» Aim of the task
Please return each of the entries exactly, minus their pictures.

Screenshot grounding data
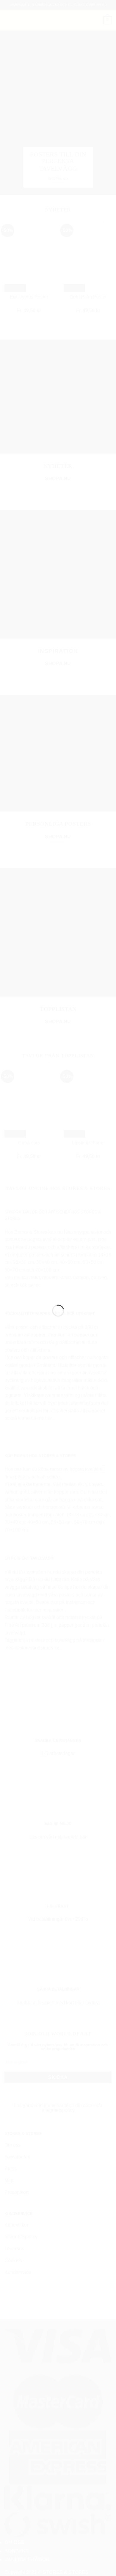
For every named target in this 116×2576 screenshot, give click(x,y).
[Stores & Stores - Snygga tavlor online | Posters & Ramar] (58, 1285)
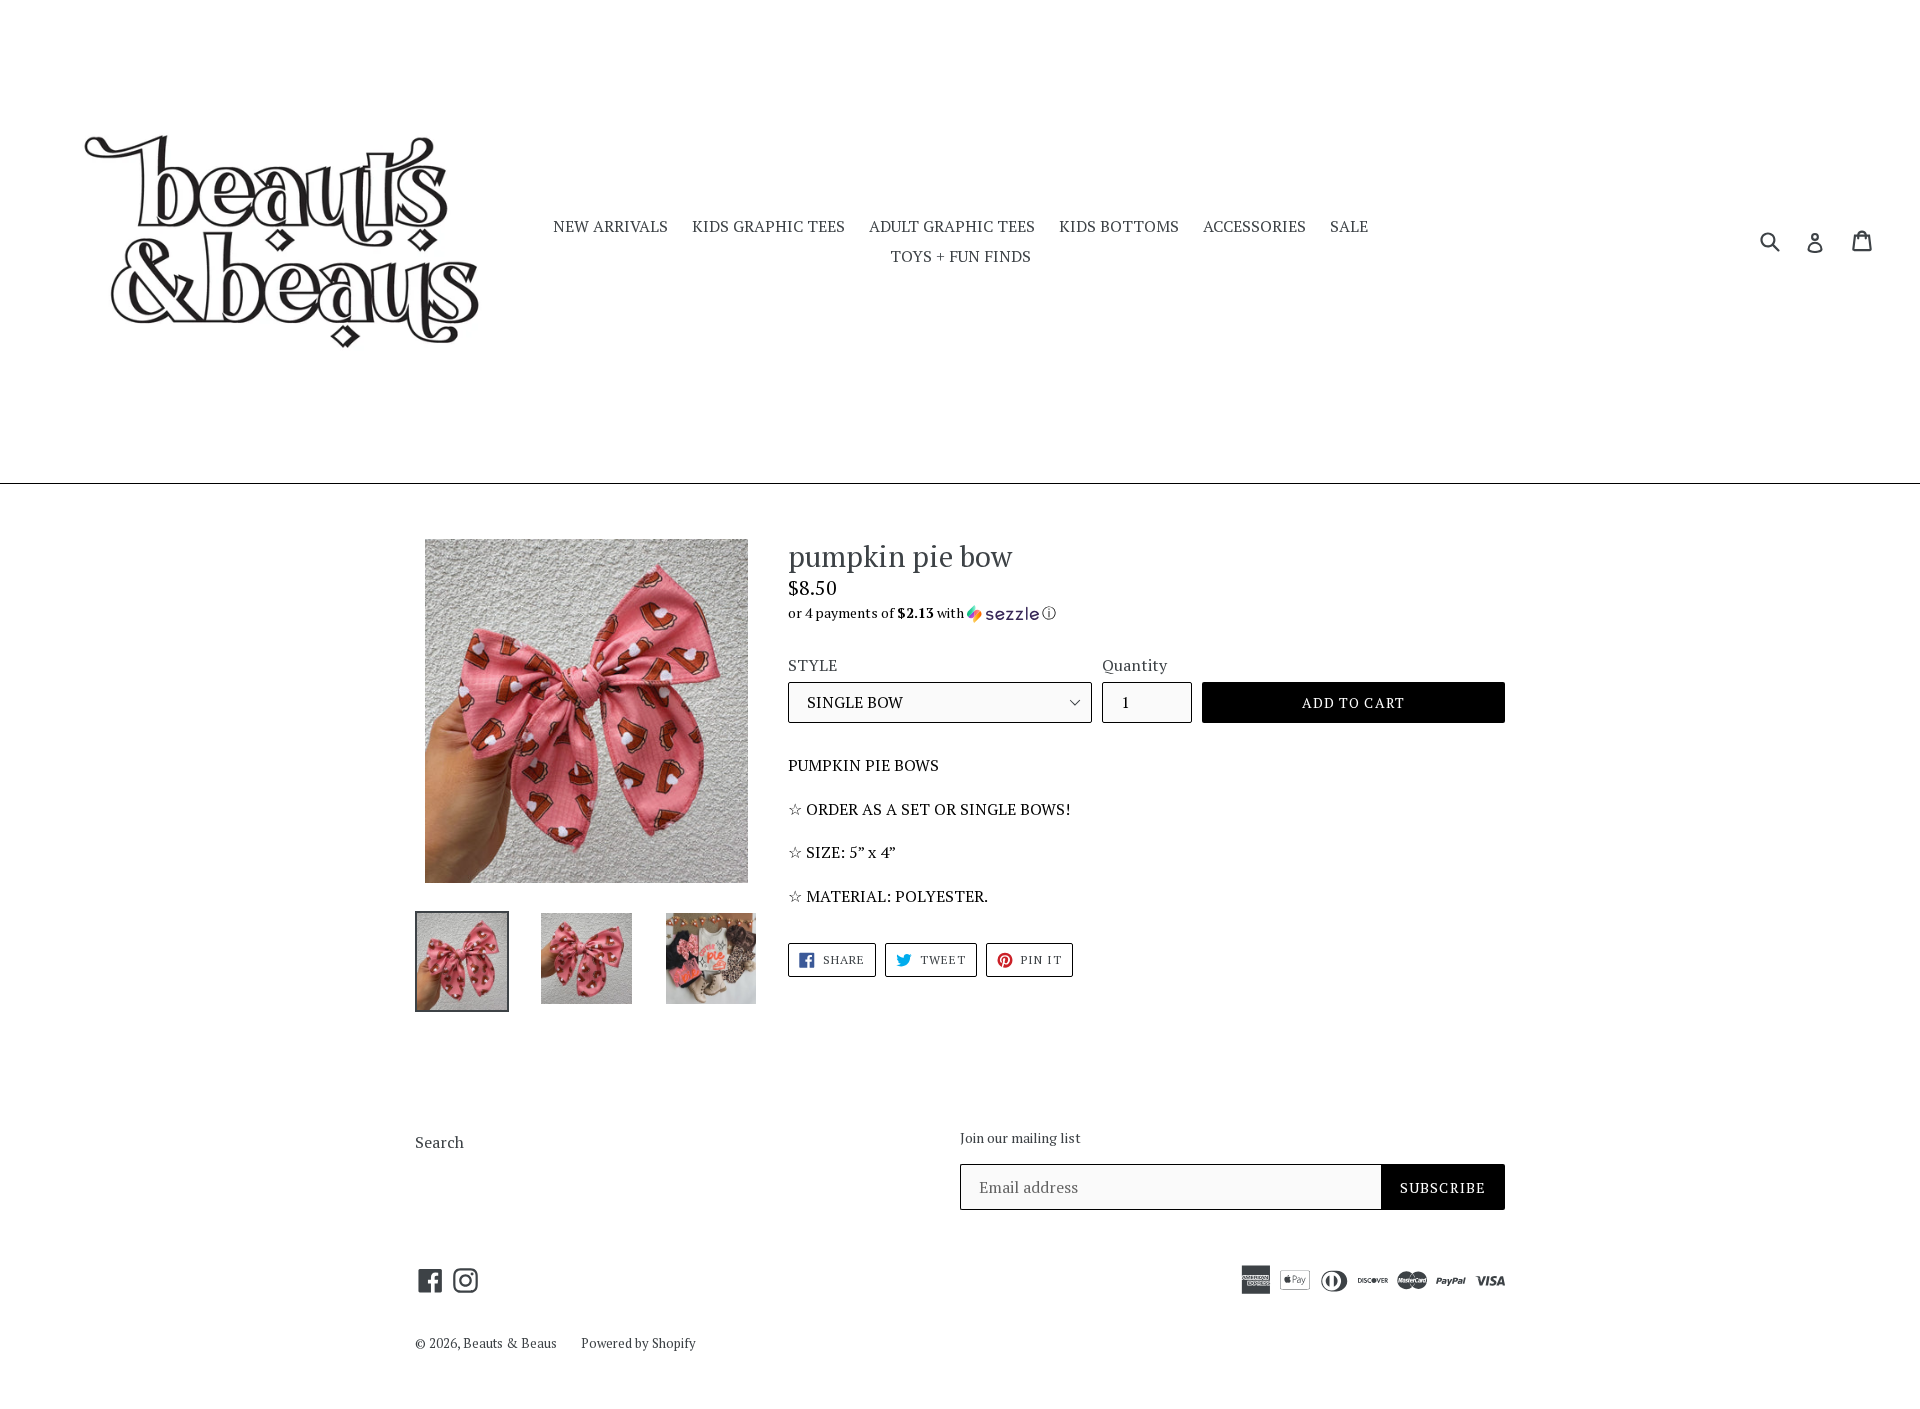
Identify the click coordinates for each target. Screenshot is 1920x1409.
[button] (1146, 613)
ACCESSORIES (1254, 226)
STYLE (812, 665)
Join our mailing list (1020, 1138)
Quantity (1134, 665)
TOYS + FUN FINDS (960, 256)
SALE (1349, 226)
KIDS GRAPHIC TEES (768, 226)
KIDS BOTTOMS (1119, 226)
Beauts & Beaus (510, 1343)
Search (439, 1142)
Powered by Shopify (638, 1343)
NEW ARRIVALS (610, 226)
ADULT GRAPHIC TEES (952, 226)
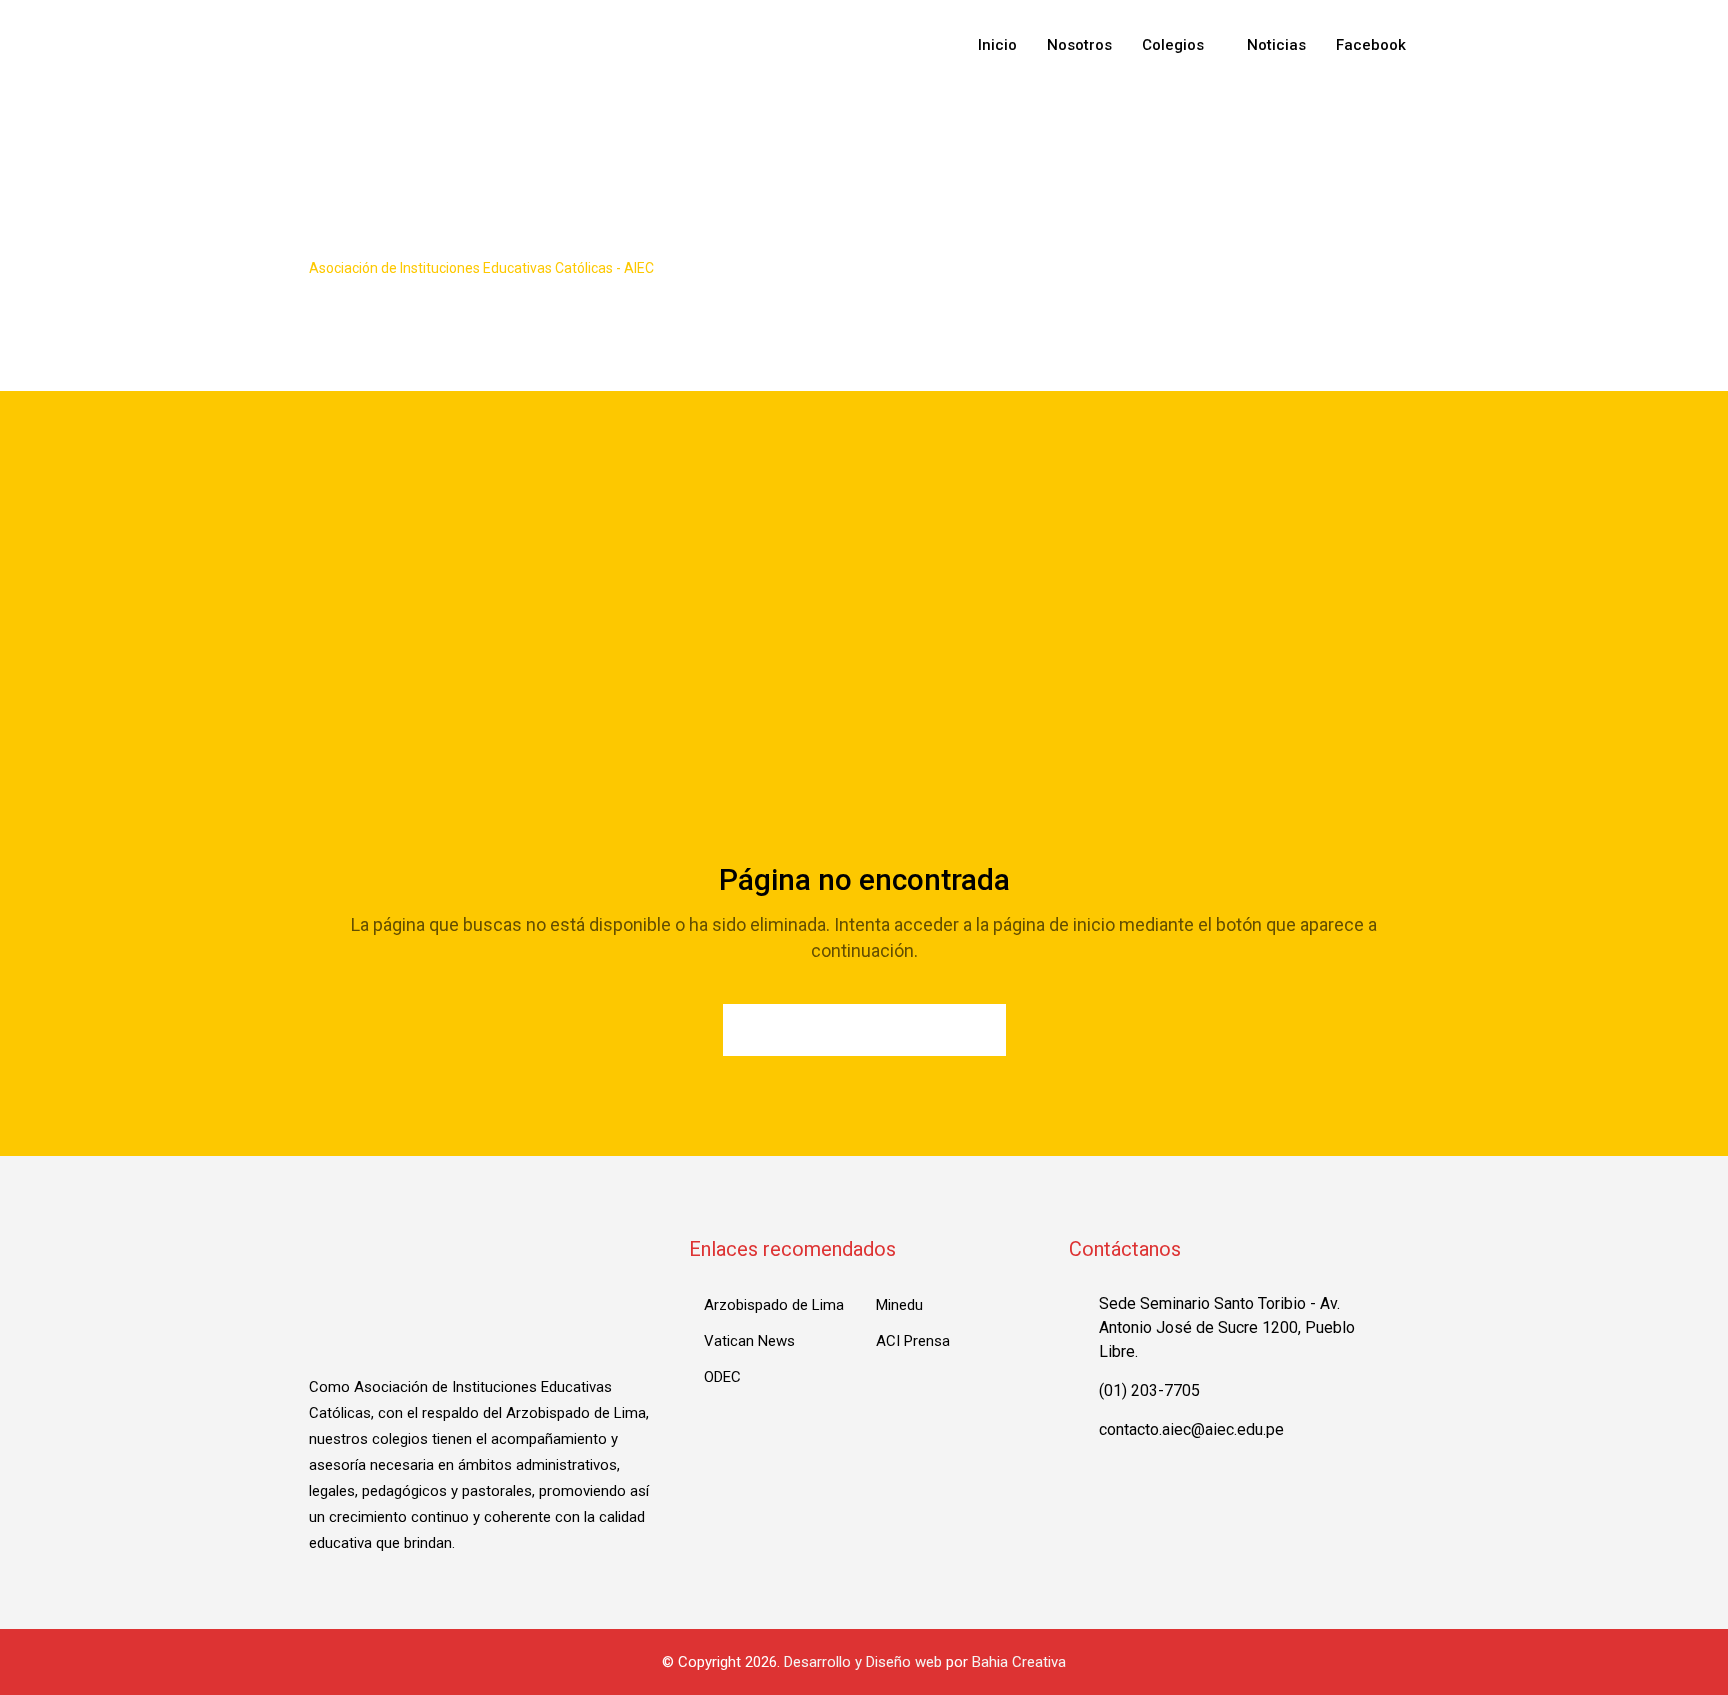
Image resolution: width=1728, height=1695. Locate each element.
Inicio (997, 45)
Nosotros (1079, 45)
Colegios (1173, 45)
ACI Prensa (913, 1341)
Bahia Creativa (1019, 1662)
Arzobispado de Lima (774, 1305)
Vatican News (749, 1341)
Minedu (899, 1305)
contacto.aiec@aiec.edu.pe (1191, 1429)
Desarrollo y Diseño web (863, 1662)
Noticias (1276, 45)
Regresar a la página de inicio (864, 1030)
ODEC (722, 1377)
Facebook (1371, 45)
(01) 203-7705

» Finished exercise
For every named target in this 116×2576 screenshot, give click(x,y).
[Stores & Stores - Snygga tavlor online | Posters & Ramar] (58, 1285)
Identify the click coordinates for each target. Screenshot is 1920x1409.
[button] (1146, 613)
ACCESSORIES (1254, 226)
STYLE (812, 665)
Join our mailing list (1020, 1138)
Quantity (1134, 665)
TOYS + FUN FINDS (960, 256)
SALE (1349, 226)
KIDS GRAPHIC TEES (768, 226)
KIDS BOTTOMS (1119, 226)
Beauts & Beaus (510, 1343)
Search (439, 1142)
Powered by Shopify (638, 1343)
NEW ARRIVALS (610, 226)
ADULT GRAPHIC TEES (952, 226)
Image resolution: width=1728, height=1695. Locate each element.
Inicio (997, 45)
Nosotros (1079, 45)
Colegios (1173, 45)
ACI Prensa (913, 1341)
Bahia Creativa (1019, 1662)
Arzobispado de Lima (774, 1305)
Vatican News (749, 1341)
Minedu (899, 1305)
contacto.aiec@aiec.edu.pe (1191, 1429)
Desarrollo y Diseño web (863, 1662)
Noticias (1276, 45)
Regresar a la página de inicio (864, 1030)
ODEC (722, 1377)
Facebook (1371, 45)
(01) 203-7705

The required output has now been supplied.